_Instructions for the task_
Rewrite the records starting at the line containing "The image size is (1304, 728)." and ending at the line containing "tap(1300, 135)", changing "Viewport" to "Window" and keeping everything else the same.

Dataset excerpt:

+ + + + + + +

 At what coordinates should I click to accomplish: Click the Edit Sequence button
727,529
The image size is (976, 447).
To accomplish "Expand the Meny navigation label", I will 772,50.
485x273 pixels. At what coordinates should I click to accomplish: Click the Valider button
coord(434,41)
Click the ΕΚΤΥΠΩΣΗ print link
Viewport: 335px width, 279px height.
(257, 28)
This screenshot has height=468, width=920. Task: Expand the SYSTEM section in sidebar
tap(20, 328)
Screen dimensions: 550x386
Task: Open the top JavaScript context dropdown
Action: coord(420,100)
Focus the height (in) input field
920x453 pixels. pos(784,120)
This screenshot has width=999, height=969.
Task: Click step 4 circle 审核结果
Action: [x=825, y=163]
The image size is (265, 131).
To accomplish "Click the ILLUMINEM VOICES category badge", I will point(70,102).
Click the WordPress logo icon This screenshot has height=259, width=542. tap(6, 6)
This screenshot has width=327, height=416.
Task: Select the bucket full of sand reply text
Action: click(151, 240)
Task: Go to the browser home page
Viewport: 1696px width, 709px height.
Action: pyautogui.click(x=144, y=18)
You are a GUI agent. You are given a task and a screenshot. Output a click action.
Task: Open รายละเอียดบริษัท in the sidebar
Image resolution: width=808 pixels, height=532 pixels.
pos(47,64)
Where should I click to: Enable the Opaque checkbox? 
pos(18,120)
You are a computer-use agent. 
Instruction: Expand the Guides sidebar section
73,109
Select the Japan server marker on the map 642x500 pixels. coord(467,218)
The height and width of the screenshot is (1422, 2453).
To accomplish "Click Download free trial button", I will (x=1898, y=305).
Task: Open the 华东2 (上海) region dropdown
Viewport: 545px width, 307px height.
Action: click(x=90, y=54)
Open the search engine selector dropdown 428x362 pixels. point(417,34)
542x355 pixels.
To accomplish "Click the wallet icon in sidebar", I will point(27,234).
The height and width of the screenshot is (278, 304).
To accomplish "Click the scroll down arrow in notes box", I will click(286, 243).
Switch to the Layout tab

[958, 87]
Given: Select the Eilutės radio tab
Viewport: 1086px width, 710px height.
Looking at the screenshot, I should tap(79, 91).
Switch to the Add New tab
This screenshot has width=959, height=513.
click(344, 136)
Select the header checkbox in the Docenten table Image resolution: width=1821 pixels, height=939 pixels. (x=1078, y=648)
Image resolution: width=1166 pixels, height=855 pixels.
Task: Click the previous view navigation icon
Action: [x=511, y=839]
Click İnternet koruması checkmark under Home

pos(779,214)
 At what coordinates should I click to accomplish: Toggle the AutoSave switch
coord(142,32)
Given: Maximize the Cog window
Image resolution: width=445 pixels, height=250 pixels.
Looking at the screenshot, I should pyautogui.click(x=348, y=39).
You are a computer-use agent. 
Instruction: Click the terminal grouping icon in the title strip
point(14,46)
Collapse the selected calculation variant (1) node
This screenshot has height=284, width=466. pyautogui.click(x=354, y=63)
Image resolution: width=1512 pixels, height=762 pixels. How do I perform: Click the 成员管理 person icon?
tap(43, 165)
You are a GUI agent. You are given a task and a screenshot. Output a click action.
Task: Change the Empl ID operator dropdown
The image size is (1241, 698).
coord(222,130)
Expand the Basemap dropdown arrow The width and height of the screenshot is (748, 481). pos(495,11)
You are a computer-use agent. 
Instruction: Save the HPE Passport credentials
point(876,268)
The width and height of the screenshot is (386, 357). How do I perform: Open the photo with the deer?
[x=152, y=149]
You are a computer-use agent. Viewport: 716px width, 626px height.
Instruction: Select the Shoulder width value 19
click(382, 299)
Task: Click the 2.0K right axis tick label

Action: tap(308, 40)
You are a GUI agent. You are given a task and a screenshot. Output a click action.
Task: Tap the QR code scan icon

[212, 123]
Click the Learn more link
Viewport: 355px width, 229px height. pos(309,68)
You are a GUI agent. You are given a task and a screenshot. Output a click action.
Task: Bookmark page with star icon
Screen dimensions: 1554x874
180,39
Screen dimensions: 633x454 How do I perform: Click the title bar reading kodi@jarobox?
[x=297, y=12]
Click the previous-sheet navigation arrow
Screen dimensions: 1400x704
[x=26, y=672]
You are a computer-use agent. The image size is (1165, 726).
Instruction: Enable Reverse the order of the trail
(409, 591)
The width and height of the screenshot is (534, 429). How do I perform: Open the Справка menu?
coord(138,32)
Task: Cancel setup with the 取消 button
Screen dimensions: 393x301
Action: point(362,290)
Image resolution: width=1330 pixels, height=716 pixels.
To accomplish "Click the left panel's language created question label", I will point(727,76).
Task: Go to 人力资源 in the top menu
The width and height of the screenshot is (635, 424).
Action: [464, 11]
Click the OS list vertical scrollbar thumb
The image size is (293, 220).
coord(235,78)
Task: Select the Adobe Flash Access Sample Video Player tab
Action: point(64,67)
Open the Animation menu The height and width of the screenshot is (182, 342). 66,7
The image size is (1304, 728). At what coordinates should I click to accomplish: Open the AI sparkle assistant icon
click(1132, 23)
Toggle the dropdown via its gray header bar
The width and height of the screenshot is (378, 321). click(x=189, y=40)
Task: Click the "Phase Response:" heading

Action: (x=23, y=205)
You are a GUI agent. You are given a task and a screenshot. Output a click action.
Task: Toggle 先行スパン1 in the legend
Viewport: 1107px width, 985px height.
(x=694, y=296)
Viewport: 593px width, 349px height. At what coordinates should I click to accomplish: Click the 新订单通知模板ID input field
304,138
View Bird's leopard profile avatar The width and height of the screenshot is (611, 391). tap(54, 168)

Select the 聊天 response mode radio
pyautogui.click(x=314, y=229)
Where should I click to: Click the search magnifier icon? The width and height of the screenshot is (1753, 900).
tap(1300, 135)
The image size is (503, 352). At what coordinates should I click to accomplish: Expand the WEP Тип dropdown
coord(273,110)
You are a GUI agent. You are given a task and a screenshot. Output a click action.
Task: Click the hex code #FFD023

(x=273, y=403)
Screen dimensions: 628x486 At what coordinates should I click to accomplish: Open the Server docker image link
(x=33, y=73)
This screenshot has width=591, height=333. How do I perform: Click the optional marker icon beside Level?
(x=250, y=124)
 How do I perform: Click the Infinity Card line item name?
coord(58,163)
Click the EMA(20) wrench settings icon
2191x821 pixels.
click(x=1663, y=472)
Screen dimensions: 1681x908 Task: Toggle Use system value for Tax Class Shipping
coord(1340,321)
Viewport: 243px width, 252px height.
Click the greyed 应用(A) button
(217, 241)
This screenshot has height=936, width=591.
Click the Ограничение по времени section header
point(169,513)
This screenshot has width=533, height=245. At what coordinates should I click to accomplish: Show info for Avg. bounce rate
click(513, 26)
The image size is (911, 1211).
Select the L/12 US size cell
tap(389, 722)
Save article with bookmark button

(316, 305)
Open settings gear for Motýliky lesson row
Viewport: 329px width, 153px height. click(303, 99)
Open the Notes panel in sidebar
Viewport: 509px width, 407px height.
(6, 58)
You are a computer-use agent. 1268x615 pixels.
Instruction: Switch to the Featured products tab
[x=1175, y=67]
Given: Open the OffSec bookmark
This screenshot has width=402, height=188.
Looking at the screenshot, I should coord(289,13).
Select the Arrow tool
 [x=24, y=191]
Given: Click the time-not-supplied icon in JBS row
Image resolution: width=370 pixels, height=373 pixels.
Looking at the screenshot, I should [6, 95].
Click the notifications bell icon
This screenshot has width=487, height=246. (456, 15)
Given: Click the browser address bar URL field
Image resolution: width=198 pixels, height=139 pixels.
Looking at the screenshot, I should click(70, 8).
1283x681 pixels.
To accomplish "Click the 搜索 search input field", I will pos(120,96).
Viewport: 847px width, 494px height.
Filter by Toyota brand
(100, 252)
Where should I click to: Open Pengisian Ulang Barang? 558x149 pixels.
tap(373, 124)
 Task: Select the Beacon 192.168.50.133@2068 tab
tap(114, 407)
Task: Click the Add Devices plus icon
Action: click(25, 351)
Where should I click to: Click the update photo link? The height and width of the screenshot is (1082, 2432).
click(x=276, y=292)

+ + + + + + +

_Response below_
The image size is (1304, 728). At what coordinates should I click to accomplish: Open the AI sparkle assistant icon
click(1132, 23)
Toggle the dropdown via its gray header bar
The width and height of the screenshot is (378, 321). click(x=189, y=40)
Task: Click the "Phase Response:" heading

Action: (x=23, y=205)
You are a GUI agent. You are given a task and a screenshot. Output a click action.
Task: Toggle 先行スパン1 in the legend
Window: 1107px width, 985px height.
(x=694, y=296)
Window: 593px width, 349px height. At what coordinates should I click to accomplish: Click the 新订单通知模板ID input field
304,138
View Bird's leopard profile avatar The width and height of the screenshot is (611, 391). tap(54, 168)

Select the 聊天 response mode radio
pyautogui.click(x=314, y=229)
Where should I click to: Click the search magnifier icon? The width and height of the screenshot is (1753, 900).
tap(1300, 135)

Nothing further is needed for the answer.